Calvin Rand (1929-2016) was a co-founder of the Shaw Festival, and a supporter of cultural organizations through-out Western New York and beyond. As members of our community pass we look back on their accomplishments and the role that they played in the community. With Calvin his involvement was so extensive that I feel it is better to remember him by a conversation. In 2010, Calvin, Carolyn Morris-Hunt, and I had lunch in his home. His health was not great at the time and Carolynn and I wanted to bring him something to eat.
He was concerned about Buffalo because it was not the place that he remembered fondly from his youth. Sure there were things that were better, but what troubled him most – on this day – was about race relations in the city. I had a shared concern, but not being from Buffalo or having nearly the historic understanding. Calvin asked what had happened and I wasn’t quite clear on what he was thinking.
He then told me of the great club scene in Buffalo, he did not mean the Buffalo Club and Saturn Club or Marcella’s and Sportsman’s. He was specifically referring to Little Harlem, Montgomery’s and the other jazz clubs that the city previously celebrated. All of which he noted were eastside clubs. It wasn’t the music that he was missing it was the fact that even in a racially divided city – no matter what their background – people came together somewhere.

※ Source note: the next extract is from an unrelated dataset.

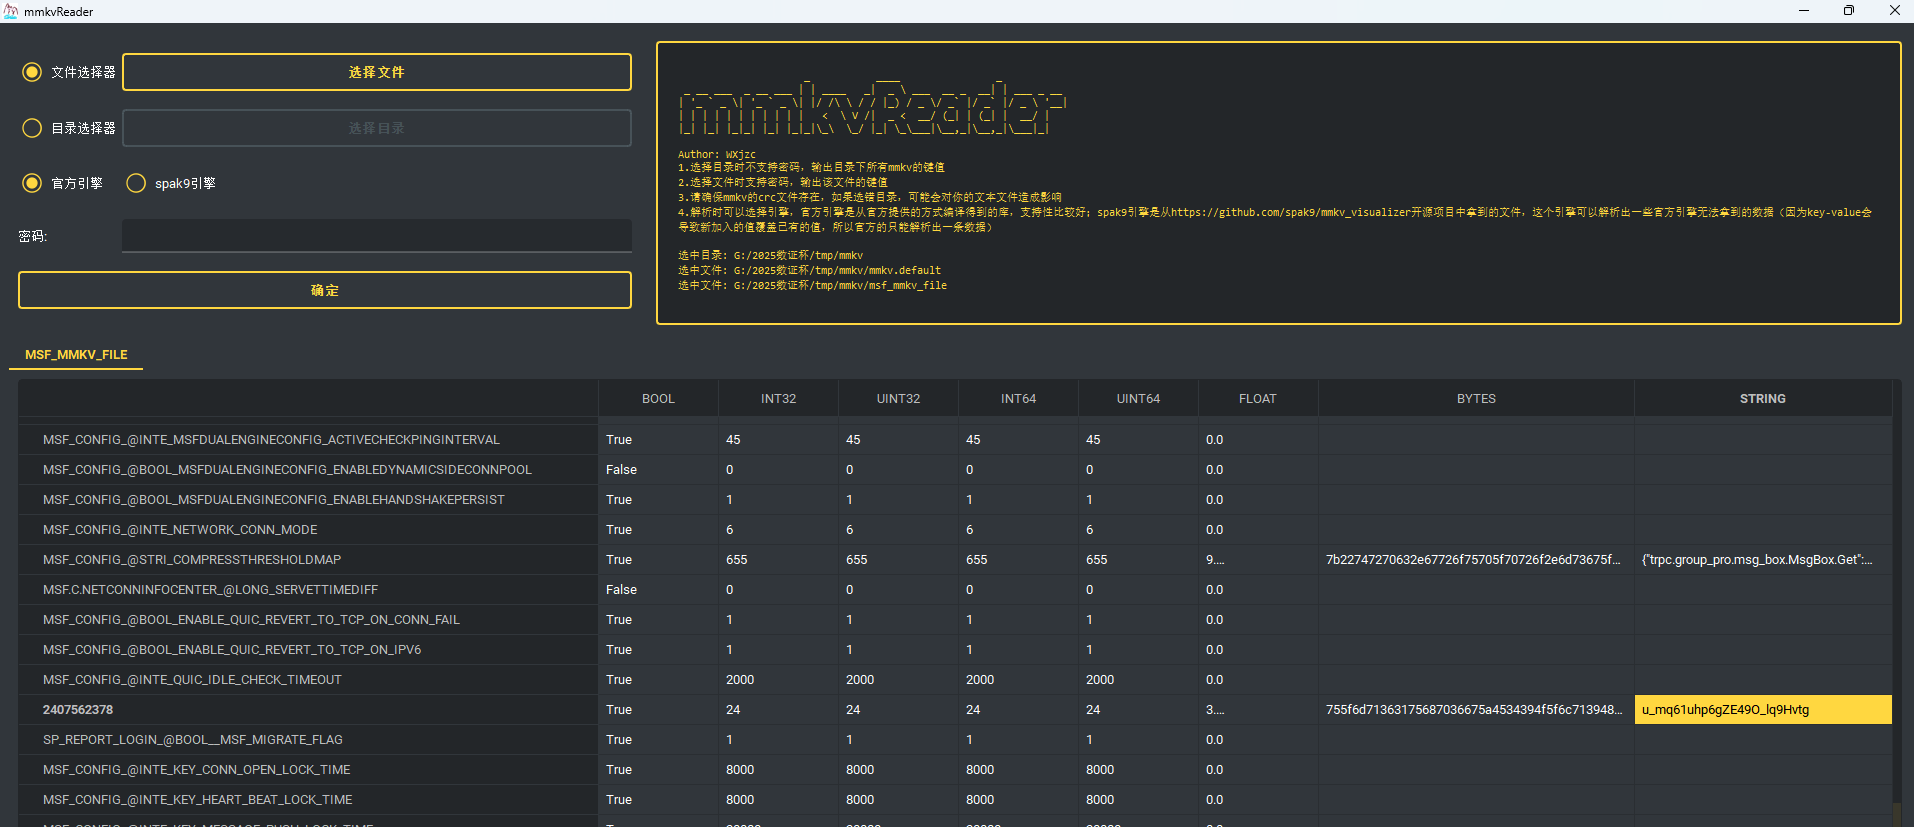Viewport: 1914px width, 827px height.
Task: Open the MSF_MMKV_FILE tab
Action: [x=76, y=355]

This was not the statement of someone thinking that the city was a perfect place in an earlier day and age, but rather someone who did not see the connections that he experienced. He was not looking to move back in time he was looking for what was lost, over a time which some people felt so much had been gained. It wasn’t a rose-colored glass memory. He knew that in the past many people were free to move about the community in ways that others could not, but was looking for those places that the community still came together.
Buffalo, like most cities, has struggles that are frequently glossed over by large strokes of economic failure and success. What was interesting, was that Calvin was a person who also looked at other ways to understand the success and failure of community. So many remembrances occur when someone passes away. All of us in the cultural community will certainly think about that time, at that event, when Calvin said something funny and the times that he challenged others to step up and support all of us. I will try to think of the essential interest he had and for me that was bringing people together, people from all areas of the community.